Find every line in the data below that contains the string "Viewport", and copy each of those lines in full.

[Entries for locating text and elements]
※
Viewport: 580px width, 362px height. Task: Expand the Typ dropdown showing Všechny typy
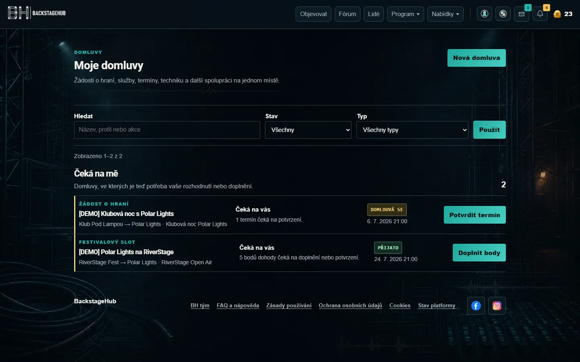(412, 130)
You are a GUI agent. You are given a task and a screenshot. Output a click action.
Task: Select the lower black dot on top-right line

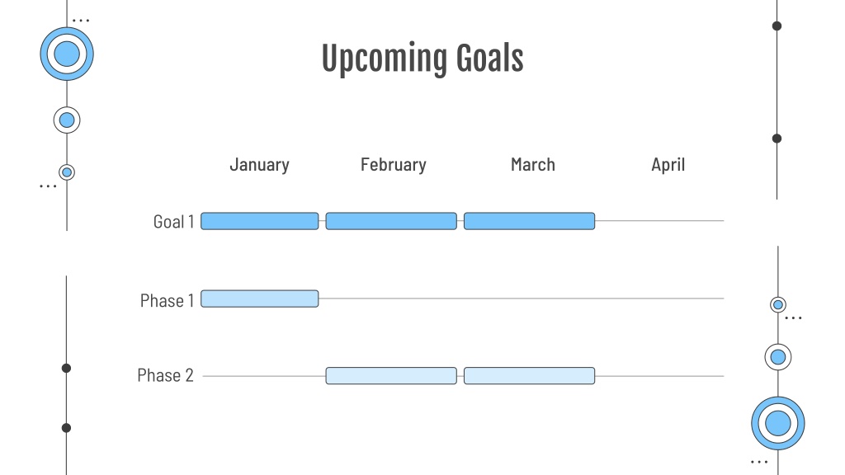coord(777,139)
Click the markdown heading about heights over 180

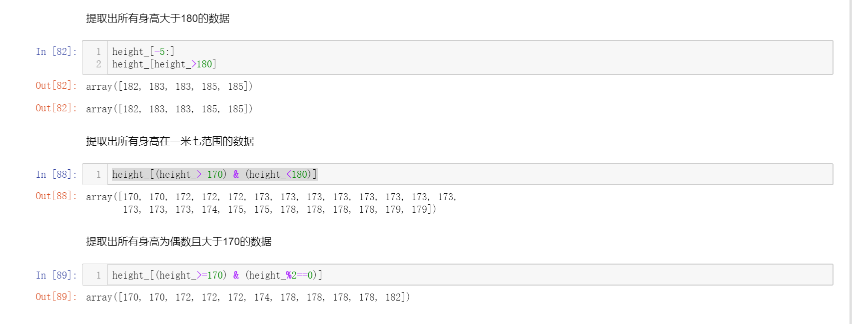158,19
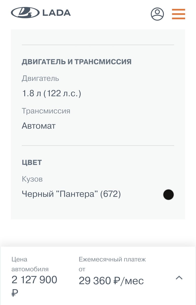Click the Кузов label
Image resolution: width=196 pixels, height=305 pixels.
pyautogui.click(x=32, y=179)
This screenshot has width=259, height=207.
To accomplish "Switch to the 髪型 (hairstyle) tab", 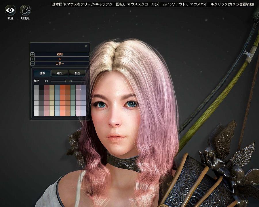I will (x=77, y=73).
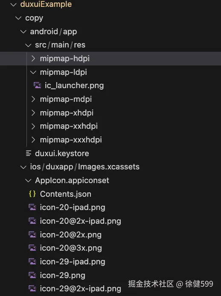Image resolution: width=221 pixels, height=296 pixels.
Task: Click image icon beside icon-20-ipad.png
Action: pyautogui.click(x=32, y=207)
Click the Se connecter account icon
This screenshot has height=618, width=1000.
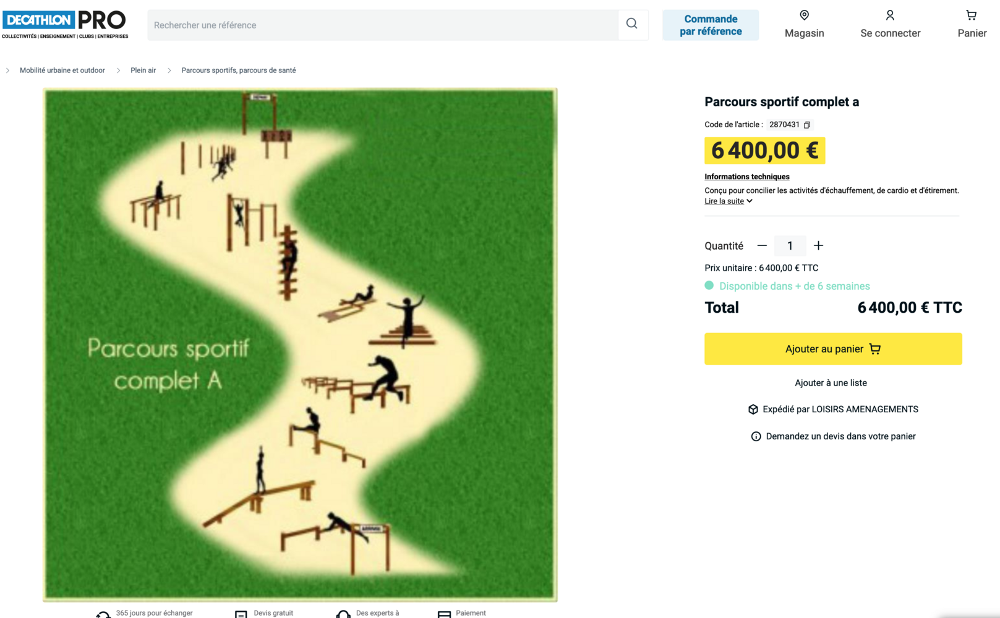(890, 24)
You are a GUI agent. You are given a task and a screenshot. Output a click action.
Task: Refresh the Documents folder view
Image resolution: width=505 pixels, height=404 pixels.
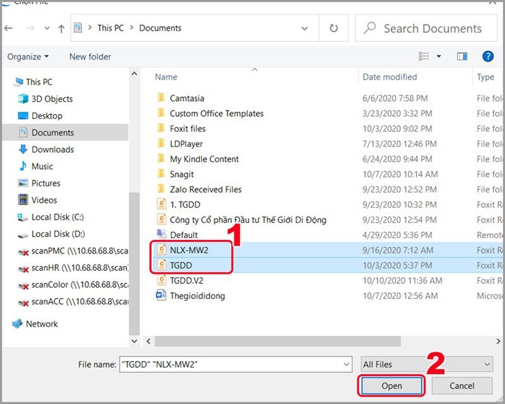pos(333,28)
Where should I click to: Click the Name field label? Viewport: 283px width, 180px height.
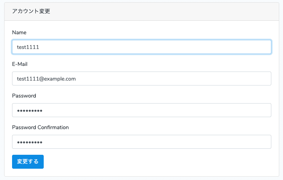tap(19, 32)
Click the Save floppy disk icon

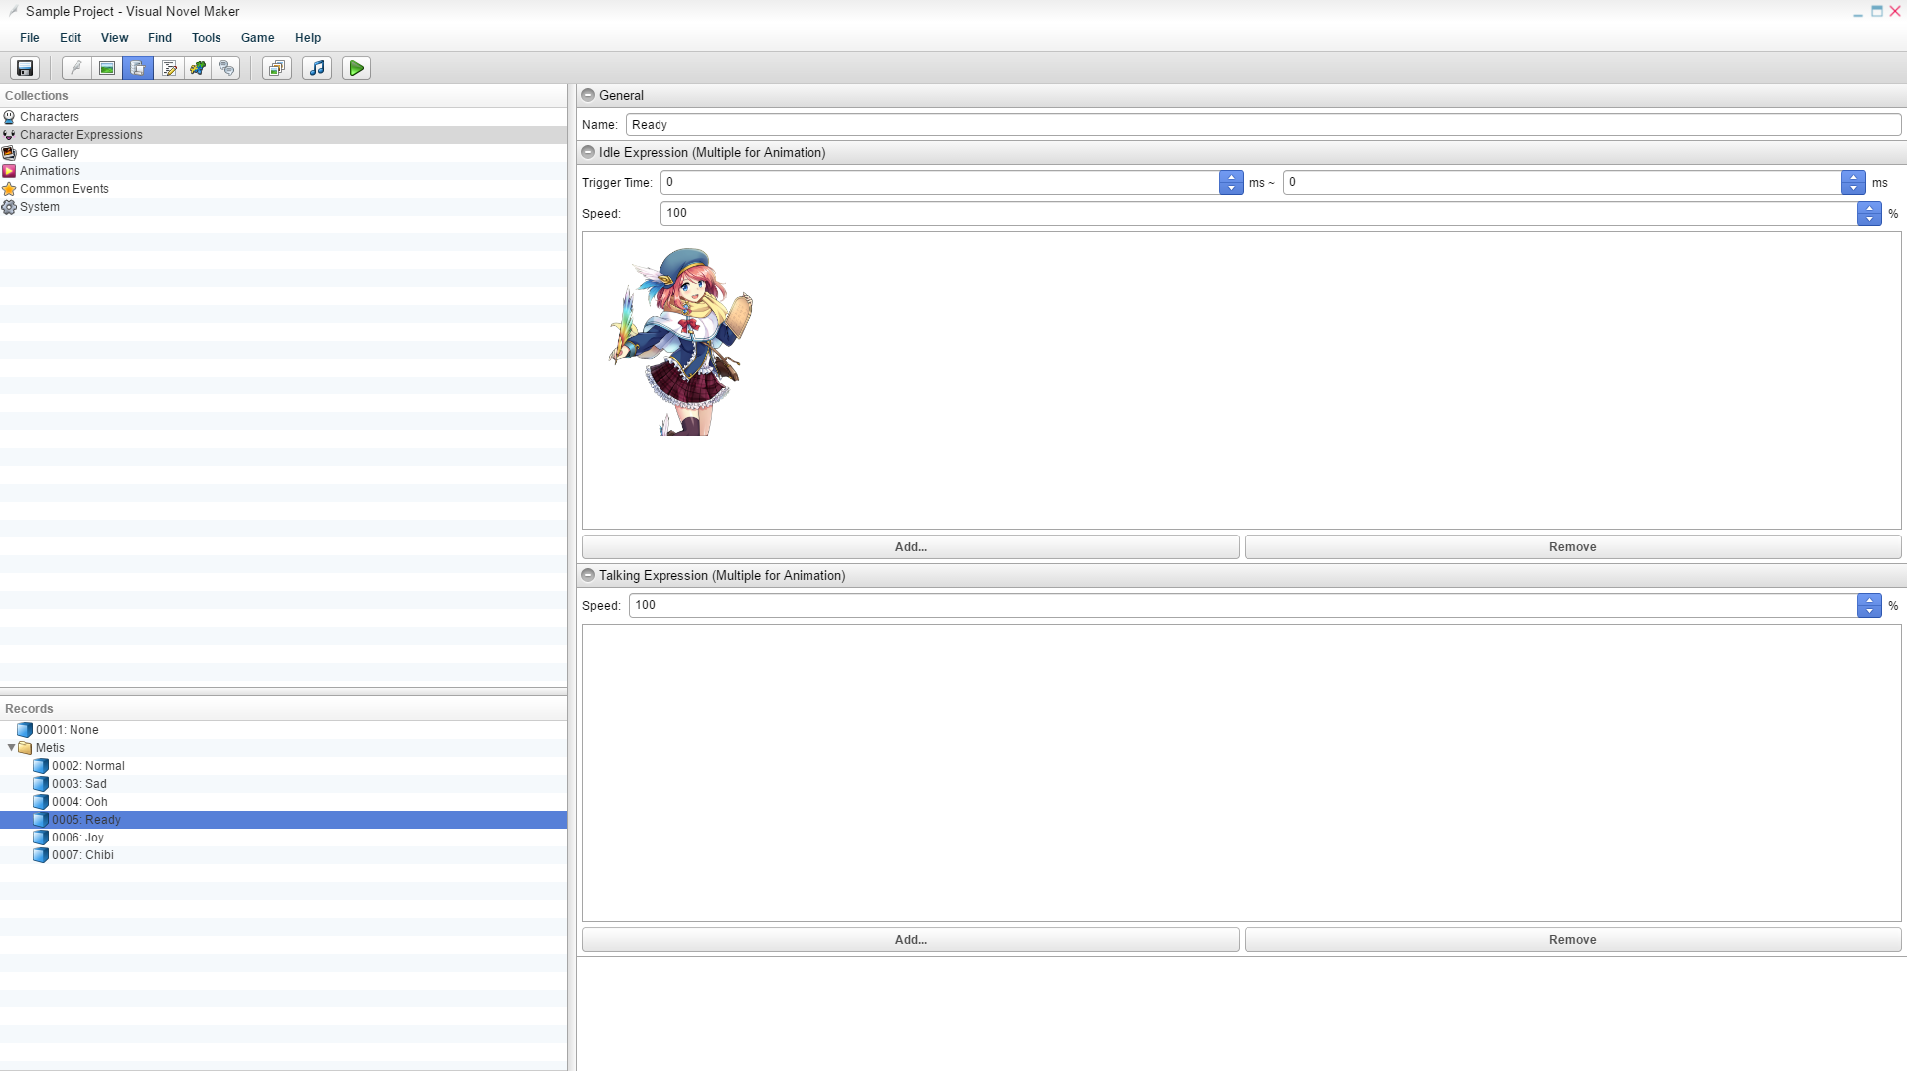click(x=25, y=68)
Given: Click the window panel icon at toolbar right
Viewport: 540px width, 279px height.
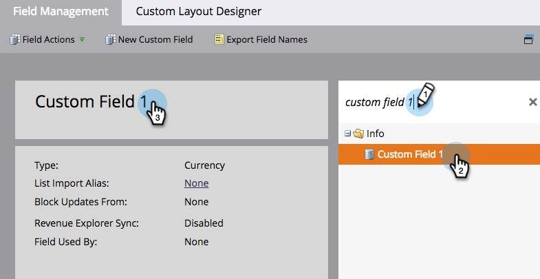Looking at the screenshot, I should pos(529,40).
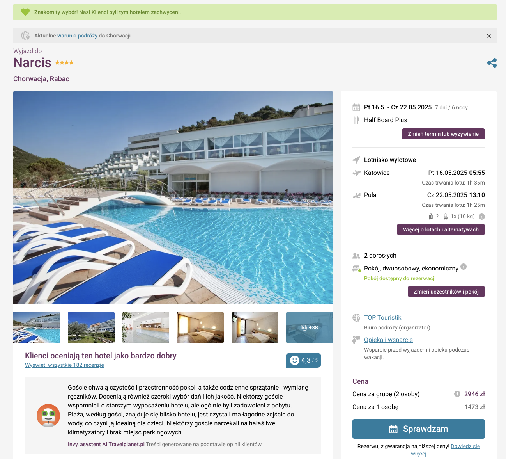This screenshot has width=506, height=459.
Task: Click Zmień uczestników i pokój button
Action: tap(446, 292)

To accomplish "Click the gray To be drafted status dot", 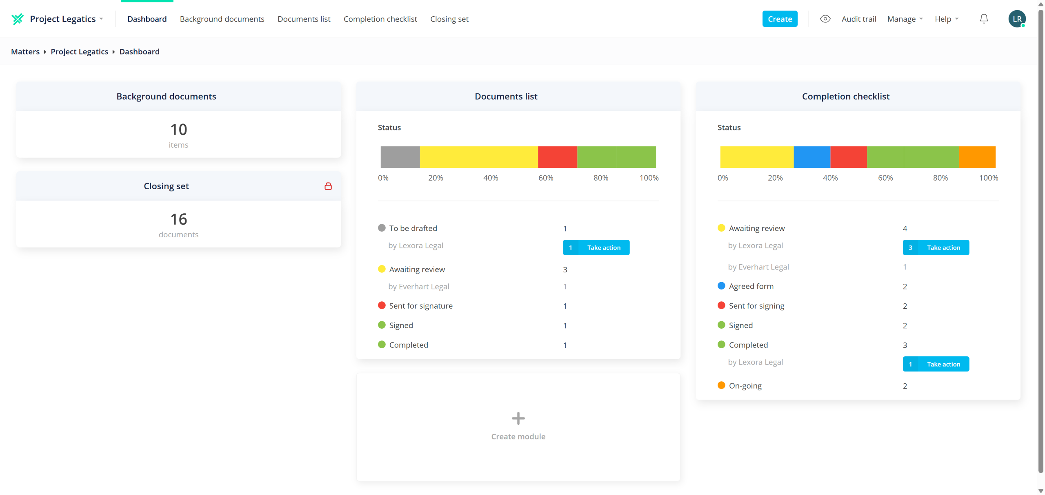I will 382,228.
※
FINAL ANSWER:
Viewport: 580px width, 362px height. Task: Expand the Typ dropdown showing Všechny typy
Where should I click to: Click the Name field label? Viewport: 283px width, 180px height.
Viewport: 540px width, 279px height.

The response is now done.